For someone like me, who had seen almost every feature and documentary about the Holocaust, I was surprised when I read the script about Harry Haft and realized I had never heard of him. The script has a simple story: Harry (Hertzke) is a Polish Jew from Belchatow who is sent to Auschwitz. An SS officer sees he has a good right hook and gives him the opportunity to fight for his life in the ring. The German is running a betting scheme and making money off his fellow officers and soldiers. The deal is: If Harry wins, he gets extra rations. If he loses, he dies (either he gets shot or sent to a gas chamber). Harry won over 70 fights in Jaworzno (the Germans called it Neu-Dachs, a subcamp of Auschwitz). Of course, around 70 of his opponents lost those fights, most of them Jews. And they were murdered by the Nazis.
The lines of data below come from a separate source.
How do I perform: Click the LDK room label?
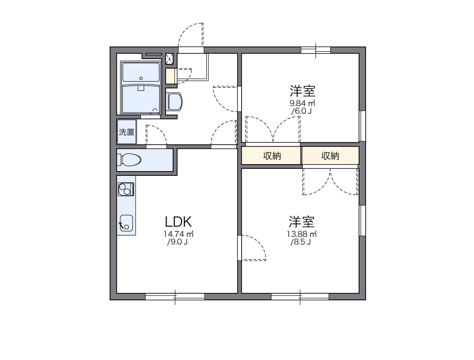(x=178, y=222)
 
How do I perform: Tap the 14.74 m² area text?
(x=179, y=234)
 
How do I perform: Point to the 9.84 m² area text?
(x=302, y=103)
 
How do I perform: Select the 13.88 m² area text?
(x=302, y=234)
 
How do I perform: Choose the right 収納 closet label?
(x=330, y=156)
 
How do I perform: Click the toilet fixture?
(x=130, y=160)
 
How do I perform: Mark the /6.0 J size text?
(x=302, y=111)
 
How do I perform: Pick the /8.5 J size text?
(x=301, y=242)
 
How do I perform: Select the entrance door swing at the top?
(x=191, y=35)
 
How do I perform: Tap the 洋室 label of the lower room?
(x=301, y=221)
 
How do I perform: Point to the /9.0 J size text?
(x=178, y=242)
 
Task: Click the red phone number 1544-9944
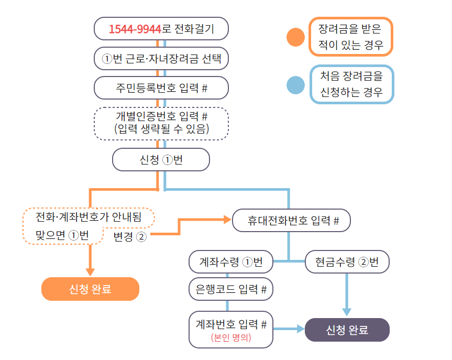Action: pyautogui.click(x=135, y=29)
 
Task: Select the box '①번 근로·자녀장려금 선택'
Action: pyautogui.click(x=161, y=59)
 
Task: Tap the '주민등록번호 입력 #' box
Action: pyautogui.click(x=161, y=88)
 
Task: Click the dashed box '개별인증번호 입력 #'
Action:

Harry has a very specific reason to keep fighting—a woman, Leah, whom he met before the war. It is his love for her that motivates him to ultimately survive the camp and make his way to America, where the film mostly takes place. The subsequent narrative is about Harry’s PTSD and the price of being complicit in the killing of your own people. It’s about finding a life, even if it’s not the one you were looking for, and the redemptive power of having children in a world where so many died. It’s also about the burden they bear, as well as the victory that every son and daughter represent by their sheer existence.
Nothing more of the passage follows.